さらに最低賃金も上昇しており、企業にとっては人件費の負担も大きくなっています。
こうした状況の中で、奈良県経済が持続的に発展していくためには、**一人あたりの生産性を高めていくことがますます重要になる**と考えています。
これまでも県には、生産性向上に向けた政策にさらに力を入れてほしいと提案してきました。今回はその中でも「労働力人口の使い方」という視点から議論を行いました。
現在、奈良県では製造業の誘致に加え、来年度からはIT企業の誘致などにも取り組もうとしています。こうした取り組みはもちろん重要です。

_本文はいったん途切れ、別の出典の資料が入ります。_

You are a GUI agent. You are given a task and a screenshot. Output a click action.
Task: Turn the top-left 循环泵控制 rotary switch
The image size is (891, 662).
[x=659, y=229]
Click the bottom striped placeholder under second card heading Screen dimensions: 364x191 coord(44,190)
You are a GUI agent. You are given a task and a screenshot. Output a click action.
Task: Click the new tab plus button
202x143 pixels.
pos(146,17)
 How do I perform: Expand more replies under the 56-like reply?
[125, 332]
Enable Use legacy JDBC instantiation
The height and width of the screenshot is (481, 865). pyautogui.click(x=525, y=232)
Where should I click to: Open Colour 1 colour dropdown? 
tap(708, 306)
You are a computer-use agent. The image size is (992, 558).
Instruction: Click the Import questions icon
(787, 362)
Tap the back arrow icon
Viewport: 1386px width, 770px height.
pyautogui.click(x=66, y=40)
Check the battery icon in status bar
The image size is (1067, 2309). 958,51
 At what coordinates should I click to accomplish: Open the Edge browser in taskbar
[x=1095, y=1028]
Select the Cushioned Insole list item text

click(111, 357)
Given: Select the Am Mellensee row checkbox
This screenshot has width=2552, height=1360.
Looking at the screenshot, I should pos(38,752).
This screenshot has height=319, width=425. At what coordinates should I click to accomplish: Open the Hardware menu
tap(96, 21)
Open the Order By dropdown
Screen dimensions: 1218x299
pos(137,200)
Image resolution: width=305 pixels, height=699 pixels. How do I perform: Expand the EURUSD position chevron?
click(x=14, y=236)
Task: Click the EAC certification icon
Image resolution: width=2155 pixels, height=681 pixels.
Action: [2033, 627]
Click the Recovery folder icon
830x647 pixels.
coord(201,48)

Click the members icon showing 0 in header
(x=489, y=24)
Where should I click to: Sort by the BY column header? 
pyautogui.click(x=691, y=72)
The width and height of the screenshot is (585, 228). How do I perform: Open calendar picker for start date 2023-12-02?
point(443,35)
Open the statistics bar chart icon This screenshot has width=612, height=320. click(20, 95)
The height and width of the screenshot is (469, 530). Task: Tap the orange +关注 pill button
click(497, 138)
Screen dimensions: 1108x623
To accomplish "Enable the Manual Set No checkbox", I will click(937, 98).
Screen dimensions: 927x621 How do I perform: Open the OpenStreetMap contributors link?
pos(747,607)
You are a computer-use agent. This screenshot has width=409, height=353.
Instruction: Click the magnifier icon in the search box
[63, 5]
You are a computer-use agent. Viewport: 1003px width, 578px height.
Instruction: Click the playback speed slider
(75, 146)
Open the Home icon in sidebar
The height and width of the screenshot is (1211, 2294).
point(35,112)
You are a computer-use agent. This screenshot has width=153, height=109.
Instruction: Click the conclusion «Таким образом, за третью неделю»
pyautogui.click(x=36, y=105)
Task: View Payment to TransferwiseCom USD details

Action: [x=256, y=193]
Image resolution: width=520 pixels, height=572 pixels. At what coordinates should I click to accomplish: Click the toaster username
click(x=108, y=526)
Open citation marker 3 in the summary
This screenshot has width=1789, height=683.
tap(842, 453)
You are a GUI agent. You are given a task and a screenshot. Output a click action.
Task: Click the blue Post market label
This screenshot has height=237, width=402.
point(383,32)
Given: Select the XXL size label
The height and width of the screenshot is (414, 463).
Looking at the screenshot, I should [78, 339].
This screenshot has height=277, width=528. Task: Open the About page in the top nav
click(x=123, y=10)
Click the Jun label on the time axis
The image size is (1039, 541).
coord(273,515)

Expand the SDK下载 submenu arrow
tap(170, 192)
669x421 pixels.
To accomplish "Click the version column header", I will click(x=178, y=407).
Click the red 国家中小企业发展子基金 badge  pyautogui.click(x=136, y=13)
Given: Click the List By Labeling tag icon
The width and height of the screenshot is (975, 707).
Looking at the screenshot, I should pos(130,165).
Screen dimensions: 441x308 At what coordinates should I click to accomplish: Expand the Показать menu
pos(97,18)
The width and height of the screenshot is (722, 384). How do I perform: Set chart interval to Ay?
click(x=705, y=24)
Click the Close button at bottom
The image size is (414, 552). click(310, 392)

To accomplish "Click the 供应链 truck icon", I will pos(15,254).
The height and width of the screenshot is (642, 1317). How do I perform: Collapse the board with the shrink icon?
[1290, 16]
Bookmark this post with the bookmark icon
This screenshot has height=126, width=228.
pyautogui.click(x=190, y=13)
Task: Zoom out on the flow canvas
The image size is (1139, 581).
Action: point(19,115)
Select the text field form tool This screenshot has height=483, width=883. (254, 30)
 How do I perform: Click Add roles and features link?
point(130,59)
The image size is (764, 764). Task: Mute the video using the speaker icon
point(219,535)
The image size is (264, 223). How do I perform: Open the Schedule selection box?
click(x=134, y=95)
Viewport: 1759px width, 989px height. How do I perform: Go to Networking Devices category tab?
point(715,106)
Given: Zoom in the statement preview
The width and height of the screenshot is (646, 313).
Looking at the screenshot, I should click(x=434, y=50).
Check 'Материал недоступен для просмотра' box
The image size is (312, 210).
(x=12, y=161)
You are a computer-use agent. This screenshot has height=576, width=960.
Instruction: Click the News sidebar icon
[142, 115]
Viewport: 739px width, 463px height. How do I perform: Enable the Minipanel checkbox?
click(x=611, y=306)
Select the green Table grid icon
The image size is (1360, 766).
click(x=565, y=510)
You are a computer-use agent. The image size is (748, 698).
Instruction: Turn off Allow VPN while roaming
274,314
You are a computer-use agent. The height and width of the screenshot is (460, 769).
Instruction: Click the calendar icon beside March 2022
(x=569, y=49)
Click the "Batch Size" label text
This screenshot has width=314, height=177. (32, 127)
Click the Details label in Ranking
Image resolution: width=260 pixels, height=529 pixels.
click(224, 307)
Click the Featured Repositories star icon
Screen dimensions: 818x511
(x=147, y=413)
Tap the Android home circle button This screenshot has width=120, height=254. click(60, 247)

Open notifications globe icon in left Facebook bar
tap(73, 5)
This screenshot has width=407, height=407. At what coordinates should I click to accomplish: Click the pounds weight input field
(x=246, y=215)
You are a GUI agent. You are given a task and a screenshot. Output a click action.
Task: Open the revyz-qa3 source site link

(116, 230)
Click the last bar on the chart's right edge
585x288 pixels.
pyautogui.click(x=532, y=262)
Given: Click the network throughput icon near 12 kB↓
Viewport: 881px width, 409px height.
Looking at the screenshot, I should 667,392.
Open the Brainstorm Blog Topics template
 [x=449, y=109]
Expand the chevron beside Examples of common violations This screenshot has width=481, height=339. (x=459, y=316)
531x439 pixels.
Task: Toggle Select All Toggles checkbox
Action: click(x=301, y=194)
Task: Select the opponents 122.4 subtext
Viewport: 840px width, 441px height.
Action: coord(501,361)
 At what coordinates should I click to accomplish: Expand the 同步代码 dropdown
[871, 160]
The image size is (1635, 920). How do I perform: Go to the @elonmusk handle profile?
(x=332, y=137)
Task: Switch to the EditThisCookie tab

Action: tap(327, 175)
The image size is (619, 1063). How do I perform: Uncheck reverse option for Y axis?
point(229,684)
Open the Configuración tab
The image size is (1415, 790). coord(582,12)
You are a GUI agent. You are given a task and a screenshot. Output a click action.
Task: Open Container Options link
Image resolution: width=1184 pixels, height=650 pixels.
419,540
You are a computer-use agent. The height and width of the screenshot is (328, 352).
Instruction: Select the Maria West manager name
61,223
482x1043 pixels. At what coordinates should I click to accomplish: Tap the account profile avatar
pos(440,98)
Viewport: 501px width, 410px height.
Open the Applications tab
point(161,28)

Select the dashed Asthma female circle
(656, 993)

しかし、生産性を高める方法は企業誘致だけではありません。
例えば、同じ一人の労働者でも、相対的に付加価値を生み出しにくい産業で働く場合と、より高い付加価値を生み出す産業で働く場合では、地域全体として生み出される経済価値は大きく変わります。
つまり、働く人の数が同じでも、より付加価値の高い産業で働く人が増えれば、地域全体の生産性や経済規模は高まります。
そのため、企業誘致によって新しい高生産性産業を呼び込むことに加え、**既存の労働力がより生産性の高い産業へ移行していくこと**も、経済成長の大きなポイントになります。
この点は、県が取り組んでいる職業訓練やリカレント教育とも関係してくるテーマです。
現在のリカレント教育は、人手不足の産業へ人材を移行してもらうという側面が強いように感じています。しかし今後は、奈良県経済の成長という観点から、高い付加価値を生み出す産業へ人材が移っていくような仕組み**も、戦略的に考えていく必要があるのではないかと提案しました。
IT企業誘致の狙いは何か
また、県が進めようとしているIT関連産業の誘致についても質問しました。
現在、全国の自治体がIT企業の誘致に取り組んでおり、自治体間の競争も激しくなっています。その中で、奈良県としてなぜIT産業に着目したのか、その狙いを確認する必要があると考えました。
特に気になるのは「デジタル人材不足」という言葉です。
確かに日本全体ではデジタル人材が不足していると言われています。
しかしそれが、そのまま奈良県の状況と一致するのかは、必ずしも明確ではありません。奈良県の若い世代がどのような分野で働きたいと考えているのか、県としてどう分析しているのかも重要なポイントだと思います。
単発の企業誘致ではなく「産業の広がり」を
答弁を受けて、最後に意見も述べました。
IT企業の誘致については理解しましたが、単発の企業誘致で終わってしまっては大きな経済効果にはつながりません。
大切なのは、企業同士がつながり、新しいビジネスが生まれていく環境をつくることです。
クラスターという言葉を使うと大げさかもしれませんが、**企業同士が連携し、点と点が結ばれて面となって広がるような産業の姿**を描くことが必要だと思います。
さらに、先ほど触れた「労働力の移行」という視点も重要です。
もしIT産業を奈良県の成長分野として位置づけるのであれば、企業誘致だけでなく、県内の人材がITやその関連産業へ移っていくような流れをつくることも考えられるのではないでしょうか。
企業誘致、人材育成、産業連携。
これらを組み合わせながら、奈良県経済をどう成長させていくのか。
単発の施策ではなく、長期的で大きな産業構想を描くことが、これからますます重要になると感じています。